_Provided entries:_
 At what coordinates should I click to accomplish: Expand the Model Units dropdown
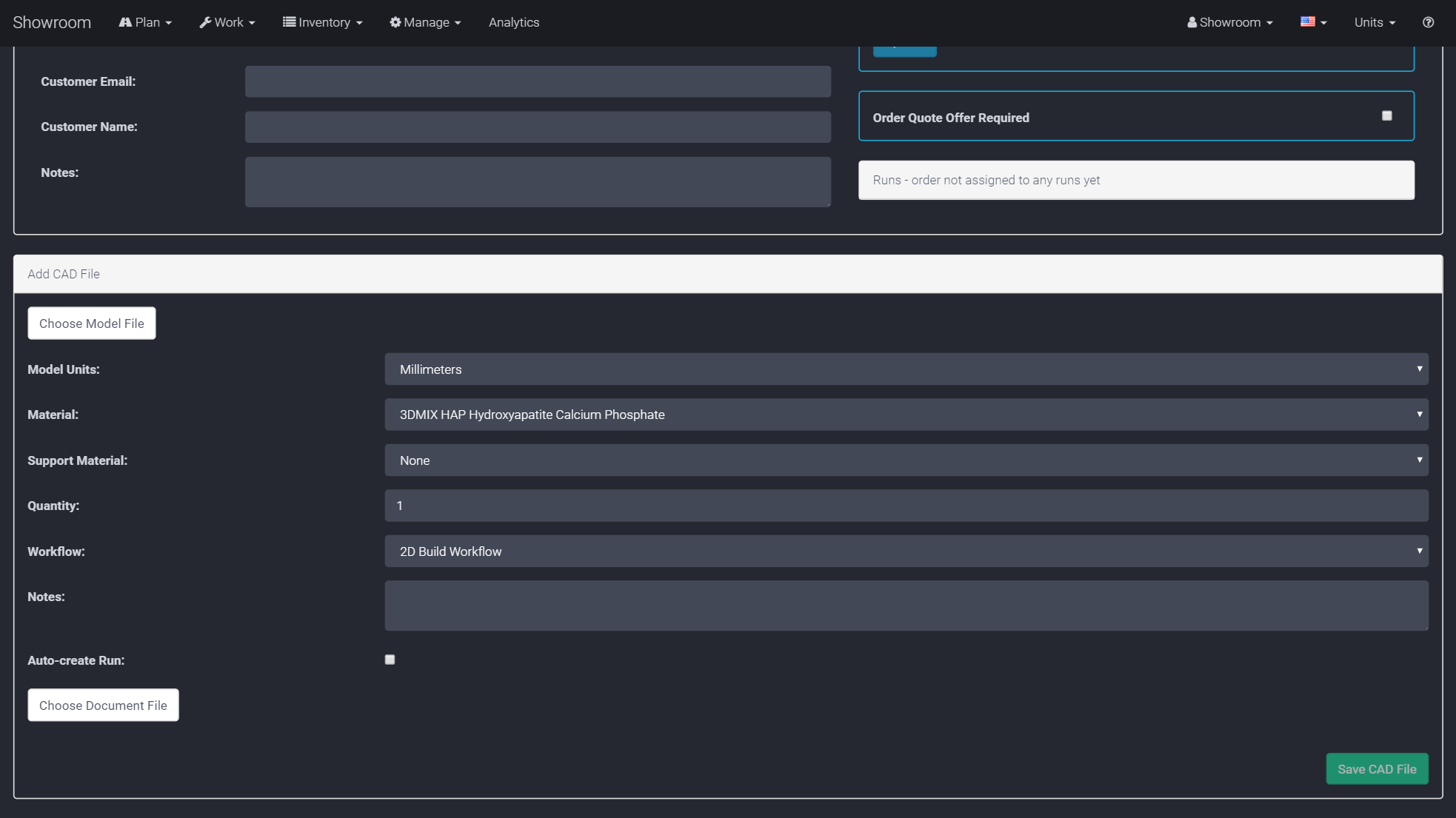[x=906, y=369]
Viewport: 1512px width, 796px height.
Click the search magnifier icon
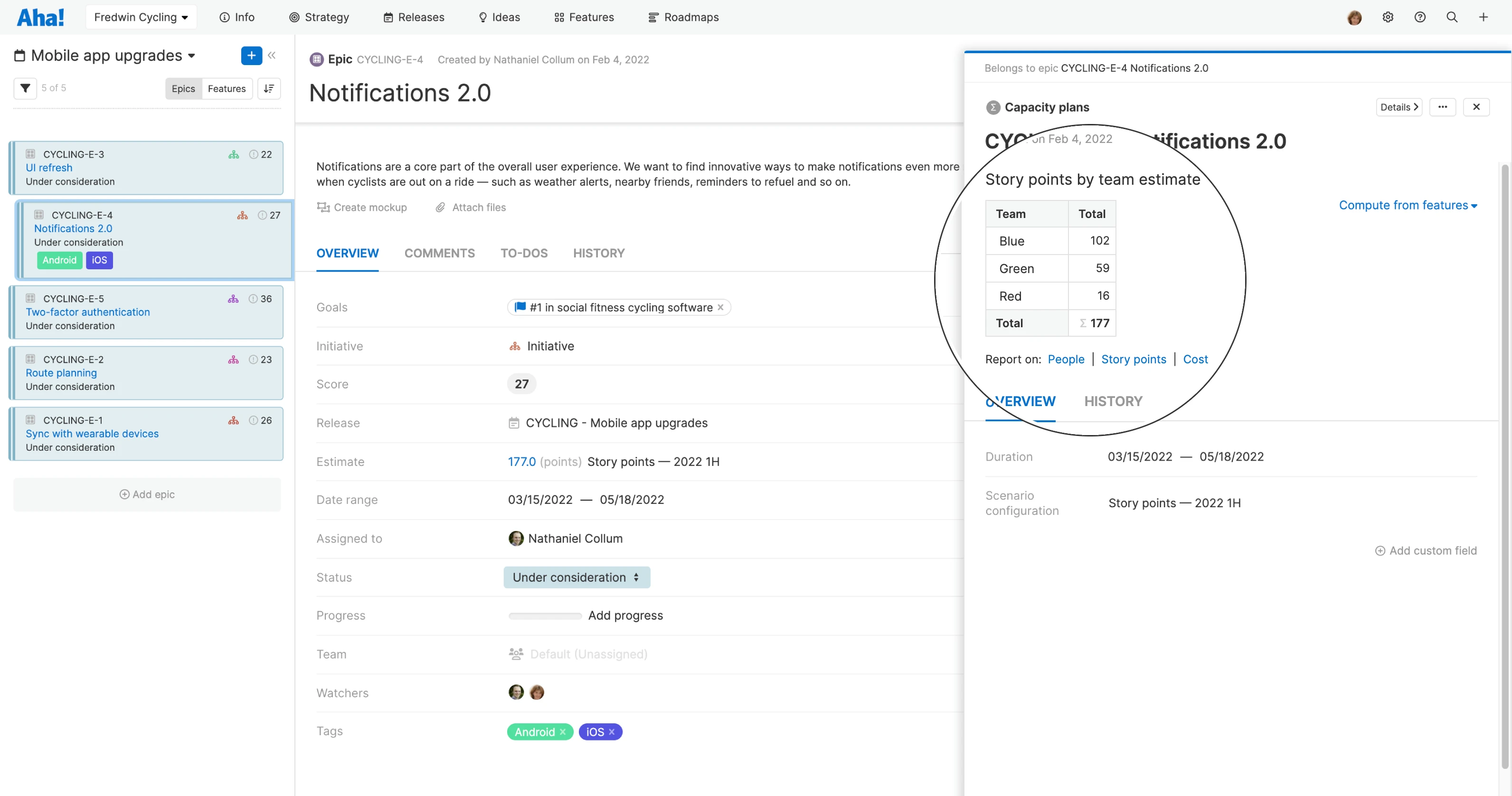pyautogui.click(x=1452, y=17)
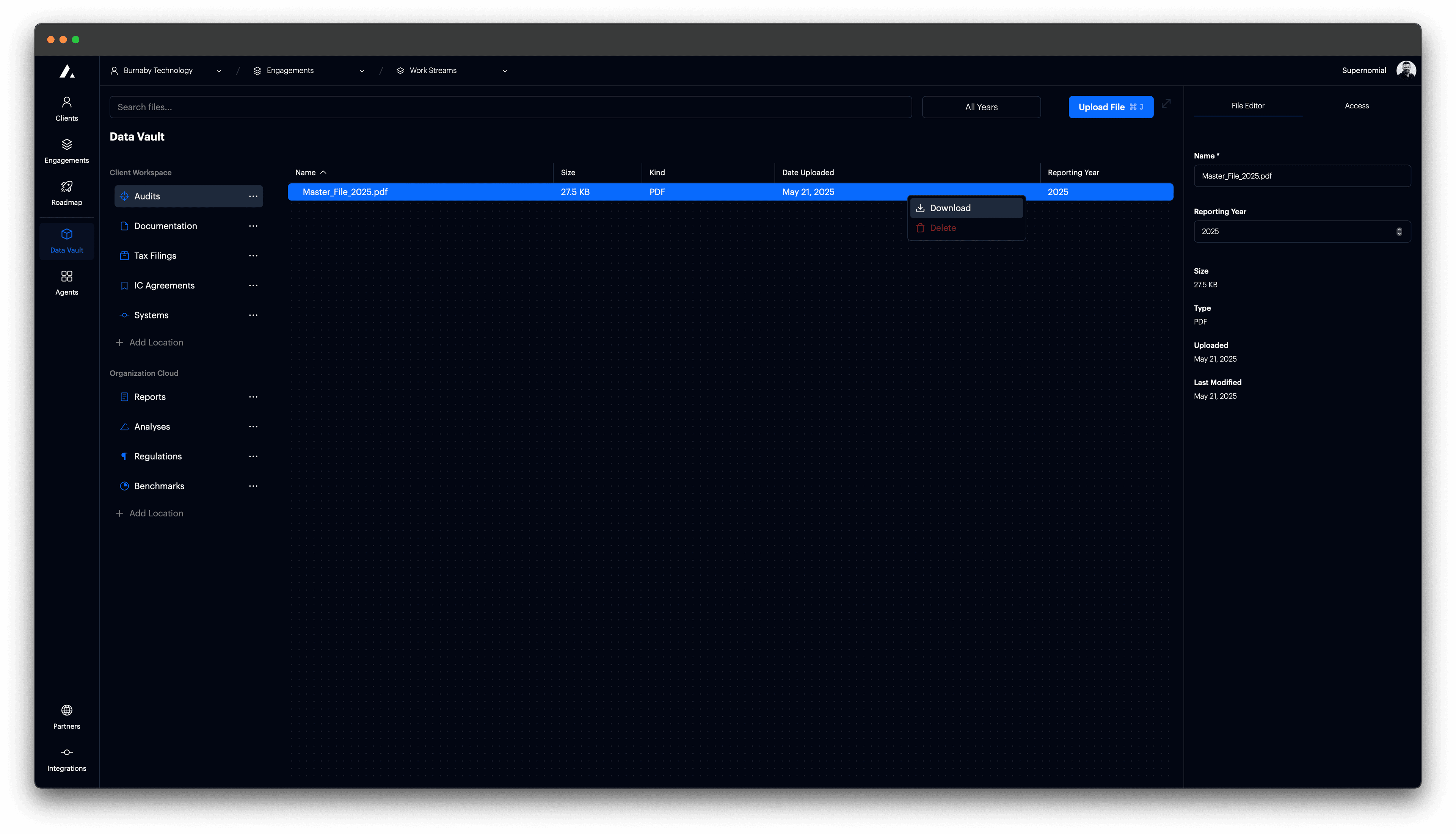Switch to the Access tab
This screenshot has width=1456, height=834.
[x=1357, y=105]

_Task item:_ Beginning with the line that contains "Viewport: 1512px width, 796px height." in the data above, please copy each line exactly until the last line, both ends included, skipping any pictures.

_Problem solution:_
Viewport: 1512px width, 796px height.
Click the search magnifier icon
pyautogui.click(x=1452, y=17)
Switch to the Access tab
This screenshot has width=1456, height=834.
[x=1357, y=105]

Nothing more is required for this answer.